When a hyphenated word is split across two pages, simply leave it "as is". The software automatically joins the word when the Pages are transcluded. --EncycloPetey (talk) 20:35, 19 July 2023 (UTC)Reply

EncycloPetey: Thanks, but when I exported Middlemarch to an epub (before I made this change), it left the hyphenated word in the text as "ambi- tion". Is this possibly a bug in the epub generation software? Harris7 (talk) 20:59, 19 July 2023 (UTC)Reply
- EncycloPetey: Another data point: when I view chapter 1 here: Middlemarch_(1874)/Chapter_1 it also renders this as "ambi- tion" (about midway through the first paragraph).

If you are seeing an error, then you should report it in the Wikisource:Scriptorium, as that bug would affect hundreds of works. --EncycloPetey (talk) 20:44, 20 July 2023 (UTC)Reply
There are two possible issues I can see that might be causing the problem:

(1) The first page is a transcluded section, not the full page, and that might be a unique problem to be solved.
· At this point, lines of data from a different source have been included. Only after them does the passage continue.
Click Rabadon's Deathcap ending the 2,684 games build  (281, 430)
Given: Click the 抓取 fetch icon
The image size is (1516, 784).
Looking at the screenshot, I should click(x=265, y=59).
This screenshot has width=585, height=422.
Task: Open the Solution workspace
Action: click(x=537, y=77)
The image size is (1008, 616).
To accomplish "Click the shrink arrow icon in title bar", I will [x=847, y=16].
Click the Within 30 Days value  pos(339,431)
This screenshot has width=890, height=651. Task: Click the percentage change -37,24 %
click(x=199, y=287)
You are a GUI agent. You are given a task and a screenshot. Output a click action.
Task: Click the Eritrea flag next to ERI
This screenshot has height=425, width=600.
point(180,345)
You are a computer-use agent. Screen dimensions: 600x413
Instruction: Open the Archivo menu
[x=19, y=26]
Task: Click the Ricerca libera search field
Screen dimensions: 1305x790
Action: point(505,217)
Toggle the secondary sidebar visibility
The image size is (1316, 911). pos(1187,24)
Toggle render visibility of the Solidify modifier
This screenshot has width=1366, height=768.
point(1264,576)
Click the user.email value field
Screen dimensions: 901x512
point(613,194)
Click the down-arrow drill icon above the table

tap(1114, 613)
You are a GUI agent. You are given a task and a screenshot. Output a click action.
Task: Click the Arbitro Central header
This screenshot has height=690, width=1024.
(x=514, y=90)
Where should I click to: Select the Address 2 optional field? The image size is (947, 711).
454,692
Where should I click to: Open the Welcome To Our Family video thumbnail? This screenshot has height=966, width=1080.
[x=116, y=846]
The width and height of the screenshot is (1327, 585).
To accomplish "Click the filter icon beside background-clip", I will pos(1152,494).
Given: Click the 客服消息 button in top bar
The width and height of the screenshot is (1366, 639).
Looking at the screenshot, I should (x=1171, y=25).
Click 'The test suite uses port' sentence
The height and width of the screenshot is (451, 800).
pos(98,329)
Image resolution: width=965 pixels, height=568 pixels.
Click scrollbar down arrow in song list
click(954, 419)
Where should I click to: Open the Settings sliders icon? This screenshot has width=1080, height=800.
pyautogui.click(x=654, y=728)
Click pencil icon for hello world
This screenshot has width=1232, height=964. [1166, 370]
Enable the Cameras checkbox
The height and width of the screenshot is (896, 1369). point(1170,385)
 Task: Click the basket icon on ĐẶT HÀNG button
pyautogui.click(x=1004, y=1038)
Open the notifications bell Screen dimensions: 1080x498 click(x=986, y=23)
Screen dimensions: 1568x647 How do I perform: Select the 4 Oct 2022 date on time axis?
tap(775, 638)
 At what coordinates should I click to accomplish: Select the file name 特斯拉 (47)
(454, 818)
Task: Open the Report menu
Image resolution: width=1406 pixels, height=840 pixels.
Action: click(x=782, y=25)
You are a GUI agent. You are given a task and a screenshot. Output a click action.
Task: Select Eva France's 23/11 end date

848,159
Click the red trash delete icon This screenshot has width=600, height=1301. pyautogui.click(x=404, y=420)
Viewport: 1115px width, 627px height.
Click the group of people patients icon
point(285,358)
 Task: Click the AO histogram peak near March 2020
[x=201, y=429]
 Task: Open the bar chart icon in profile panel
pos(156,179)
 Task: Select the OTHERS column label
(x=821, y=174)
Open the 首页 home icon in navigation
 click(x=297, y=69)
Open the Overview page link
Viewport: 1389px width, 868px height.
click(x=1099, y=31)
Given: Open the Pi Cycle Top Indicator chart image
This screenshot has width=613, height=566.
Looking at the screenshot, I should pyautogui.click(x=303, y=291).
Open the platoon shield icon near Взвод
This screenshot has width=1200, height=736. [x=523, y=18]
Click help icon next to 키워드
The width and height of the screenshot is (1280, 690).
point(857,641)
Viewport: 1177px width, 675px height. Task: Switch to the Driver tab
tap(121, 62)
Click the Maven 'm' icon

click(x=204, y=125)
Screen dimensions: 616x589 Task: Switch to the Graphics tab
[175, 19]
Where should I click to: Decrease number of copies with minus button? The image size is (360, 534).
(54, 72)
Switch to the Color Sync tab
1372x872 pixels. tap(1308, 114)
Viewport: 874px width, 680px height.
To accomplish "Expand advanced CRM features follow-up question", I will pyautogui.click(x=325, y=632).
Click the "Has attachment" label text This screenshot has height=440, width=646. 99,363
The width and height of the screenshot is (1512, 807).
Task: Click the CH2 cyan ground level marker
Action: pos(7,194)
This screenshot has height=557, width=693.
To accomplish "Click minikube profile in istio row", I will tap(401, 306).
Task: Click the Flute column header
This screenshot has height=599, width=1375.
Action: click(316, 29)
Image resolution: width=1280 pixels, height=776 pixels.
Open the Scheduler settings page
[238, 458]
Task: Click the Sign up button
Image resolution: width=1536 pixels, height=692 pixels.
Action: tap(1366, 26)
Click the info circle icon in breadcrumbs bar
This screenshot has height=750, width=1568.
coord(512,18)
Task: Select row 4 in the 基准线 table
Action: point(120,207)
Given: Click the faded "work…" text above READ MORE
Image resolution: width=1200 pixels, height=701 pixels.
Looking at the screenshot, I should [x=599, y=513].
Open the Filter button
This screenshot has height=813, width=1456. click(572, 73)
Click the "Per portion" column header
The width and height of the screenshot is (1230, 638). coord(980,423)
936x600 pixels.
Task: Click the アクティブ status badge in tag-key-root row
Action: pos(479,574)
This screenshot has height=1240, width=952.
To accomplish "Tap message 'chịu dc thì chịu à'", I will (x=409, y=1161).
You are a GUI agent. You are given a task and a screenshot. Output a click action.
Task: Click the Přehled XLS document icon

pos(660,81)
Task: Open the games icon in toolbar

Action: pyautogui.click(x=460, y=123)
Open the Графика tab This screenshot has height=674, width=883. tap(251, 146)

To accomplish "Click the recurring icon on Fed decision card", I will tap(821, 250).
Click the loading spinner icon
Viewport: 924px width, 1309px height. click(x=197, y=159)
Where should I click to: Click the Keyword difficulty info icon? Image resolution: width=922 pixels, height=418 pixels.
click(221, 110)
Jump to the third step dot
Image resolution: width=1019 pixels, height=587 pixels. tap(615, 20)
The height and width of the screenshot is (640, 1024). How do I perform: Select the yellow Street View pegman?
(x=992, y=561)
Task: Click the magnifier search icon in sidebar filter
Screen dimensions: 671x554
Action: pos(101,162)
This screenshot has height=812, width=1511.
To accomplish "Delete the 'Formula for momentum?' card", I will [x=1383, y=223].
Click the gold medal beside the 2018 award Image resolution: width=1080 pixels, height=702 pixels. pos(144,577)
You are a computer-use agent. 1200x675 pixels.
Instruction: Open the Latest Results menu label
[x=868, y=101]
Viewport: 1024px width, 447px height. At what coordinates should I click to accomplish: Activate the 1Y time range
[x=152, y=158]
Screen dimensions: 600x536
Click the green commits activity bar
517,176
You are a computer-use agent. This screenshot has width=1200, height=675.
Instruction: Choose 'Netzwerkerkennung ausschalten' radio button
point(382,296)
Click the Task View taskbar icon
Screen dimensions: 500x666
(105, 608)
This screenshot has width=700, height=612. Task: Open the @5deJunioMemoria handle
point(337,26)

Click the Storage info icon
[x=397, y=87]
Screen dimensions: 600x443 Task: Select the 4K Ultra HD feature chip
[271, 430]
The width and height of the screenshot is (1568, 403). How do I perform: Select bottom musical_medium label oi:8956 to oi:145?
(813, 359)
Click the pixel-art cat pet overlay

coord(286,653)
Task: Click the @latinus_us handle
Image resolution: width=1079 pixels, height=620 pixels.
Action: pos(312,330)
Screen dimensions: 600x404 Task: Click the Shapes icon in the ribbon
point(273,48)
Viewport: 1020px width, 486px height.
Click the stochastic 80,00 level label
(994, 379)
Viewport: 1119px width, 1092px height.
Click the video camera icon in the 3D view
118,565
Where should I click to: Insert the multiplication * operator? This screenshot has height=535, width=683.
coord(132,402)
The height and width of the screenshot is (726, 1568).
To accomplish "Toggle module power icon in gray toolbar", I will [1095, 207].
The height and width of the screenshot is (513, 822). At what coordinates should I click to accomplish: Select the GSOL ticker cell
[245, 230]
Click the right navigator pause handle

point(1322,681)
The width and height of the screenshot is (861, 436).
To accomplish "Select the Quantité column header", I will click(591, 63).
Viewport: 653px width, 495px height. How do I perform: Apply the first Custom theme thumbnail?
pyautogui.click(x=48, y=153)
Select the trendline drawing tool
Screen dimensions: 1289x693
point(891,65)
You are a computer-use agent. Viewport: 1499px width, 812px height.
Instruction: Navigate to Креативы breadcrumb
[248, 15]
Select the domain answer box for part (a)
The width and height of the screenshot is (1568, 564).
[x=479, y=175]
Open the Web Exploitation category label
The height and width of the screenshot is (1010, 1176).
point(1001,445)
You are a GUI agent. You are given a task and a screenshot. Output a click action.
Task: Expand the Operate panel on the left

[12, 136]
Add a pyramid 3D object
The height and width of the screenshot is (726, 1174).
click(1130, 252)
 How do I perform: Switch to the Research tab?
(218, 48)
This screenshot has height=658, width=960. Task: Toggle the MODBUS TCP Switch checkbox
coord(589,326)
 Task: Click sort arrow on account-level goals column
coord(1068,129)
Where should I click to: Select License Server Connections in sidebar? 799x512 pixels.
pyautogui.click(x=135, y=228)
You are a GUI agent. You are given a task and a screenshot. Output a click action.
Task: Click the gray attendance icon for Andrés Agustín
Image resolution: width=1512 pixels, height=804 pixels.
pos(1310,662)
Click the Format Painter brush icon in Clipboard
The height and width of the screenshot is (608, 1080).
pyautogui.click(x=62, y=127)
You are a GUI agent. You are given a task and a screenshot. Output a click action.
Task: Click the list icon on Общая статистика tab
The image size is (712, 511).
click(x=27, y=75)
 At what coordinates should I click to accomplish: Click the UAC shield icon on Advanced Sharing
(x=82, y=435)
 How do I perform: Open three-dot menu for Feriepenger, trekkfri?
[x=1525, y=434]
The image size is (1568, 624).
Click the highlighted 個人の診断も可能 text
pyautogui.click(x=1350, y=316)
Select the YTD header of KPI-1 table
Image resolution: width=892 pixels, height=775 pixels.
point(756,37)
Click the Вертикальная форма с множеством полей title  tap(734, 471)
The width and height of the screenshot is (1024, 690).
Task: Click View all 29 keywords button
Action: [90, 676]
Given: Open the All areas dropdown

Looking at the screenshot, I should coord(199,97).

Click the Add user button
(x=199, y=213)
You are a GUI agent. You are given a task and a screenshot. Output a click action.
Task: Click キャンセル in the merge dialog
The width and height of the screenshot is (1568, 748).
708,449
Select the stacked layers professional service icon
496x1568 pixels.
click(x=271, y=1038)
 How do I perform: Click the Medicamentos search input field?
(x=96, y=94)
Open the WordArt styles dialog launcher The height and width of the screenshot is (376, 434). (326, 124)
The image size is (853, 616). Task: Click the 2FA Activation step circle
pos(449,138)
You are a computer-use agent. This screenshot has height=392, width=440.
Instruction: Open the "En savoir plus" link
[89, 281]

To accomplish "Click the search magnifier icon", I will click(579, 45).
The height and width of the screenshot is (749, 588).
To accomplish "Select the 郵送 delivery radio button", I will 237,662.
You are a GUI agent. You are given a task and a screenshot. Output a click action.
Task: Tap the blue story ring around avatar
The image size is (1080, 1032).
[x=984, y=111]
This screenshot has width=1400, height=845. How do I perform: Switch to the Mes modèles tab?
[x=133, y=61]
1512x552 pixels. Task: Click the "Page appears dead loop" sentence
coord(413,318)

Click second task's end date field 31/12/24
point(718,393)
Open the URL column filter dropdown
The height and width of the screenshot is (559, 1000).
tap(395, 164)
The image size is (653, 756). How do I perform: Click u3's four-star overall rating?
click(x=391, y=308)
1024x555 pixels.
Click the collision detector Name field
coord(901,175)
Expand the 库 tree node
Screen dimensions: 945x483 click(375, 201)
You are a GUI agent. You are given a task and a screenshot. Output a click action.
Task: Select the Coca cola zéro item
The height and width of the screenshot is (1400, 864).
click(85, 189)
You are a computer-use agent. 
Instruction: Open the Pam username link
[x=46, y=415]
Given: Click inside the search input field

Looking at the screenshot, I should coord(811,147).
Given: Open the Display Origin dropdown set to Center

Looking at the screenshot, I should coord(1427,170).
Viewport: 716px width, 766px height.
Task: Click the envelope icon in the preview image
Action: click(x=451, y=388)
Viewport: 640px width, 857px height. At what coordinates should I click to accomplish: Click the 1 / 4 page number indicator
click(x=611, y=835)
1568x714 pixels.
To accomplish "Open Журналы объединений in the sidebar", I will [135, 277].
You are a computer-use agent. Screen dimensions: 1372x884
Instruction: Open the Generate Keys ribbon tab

(2) The header tag is being used instead of the full {{header}} template. --EncycloPetey (talk) 20:48, 20 July 2023 (UTC)Reply
I've tried a number of things to try to identify what is causing the issue, but can't find it. A Scriptorium discussion might turn up the cause. --EncycloPetey (talk) 20:50, 20 July 2023 (UTC)Reply

User:ShakespeareFan00 determined how to solve the issue. Apparently a carriage return before the end of section caused the hyphenation to fail to collapse. Once that carriage return was removed, everything worked as it should. --EncycloPetey (talk) 21:38, 21 July 2023 (UTC)Reply
EncycloPetey: Thanks to you & ShakespeareFan00 for resolving this! I found another one at the end of this page: Middlemarch (1874)/Chapter 14. I tried the same fix, which fixed the page-end-hyphen problem, but broke the italics: it changed the last italic section to bold instead of italics (i.e. interpreted three single quotes as bold instead of single quote-italic text...) Help? Harris7 (talk) 20:24, 22 July 2023 (UTC)Reply
There are a couple of issues there. (1) There is italicized text enclosed in single quotes, and with three quote marks in a row like that, the software interprets it as bold. The fix to that issue is to use {{'}}, which breaks up the group. (2) There were some carriage returns at the end of the first page. Sometime the system automatically inserts a carriage return when you start editing a page, so if you spot odd behavior, going back to remove the inserted carriage return can fix the problem. It's all working now. --EncycloPetey (talk) 20:32, 22 July 2023 (UTC)Reply
ON the issue of the hypen-section space glitch, How quickly could a rule be found to run AWB over Page: with the issue? ShakespeareFan00 (talk) 21:33, 22 July 2023 (UTC)Reply

Thank you

Latest comment: 1 year ago6 comments3 people in discussion

For the clearly very meticulous revision of pages in Solo. Many of your corrections are now being used in the OCR correction software I use to help proofread works. Would you be interested in just validating the pages, so that they can rise up in status? PseudoSkull (talk) 21:28, 1 November 2023 (UTC)Reply

Hi PseudoSkull, thanks for the kind words! Sure, will do. I'm still a newbie, and clumsy/unsure with the Wikisource process; I'm hesitant to mark things "validated" when I feel I may have missed something while reading/proofreading.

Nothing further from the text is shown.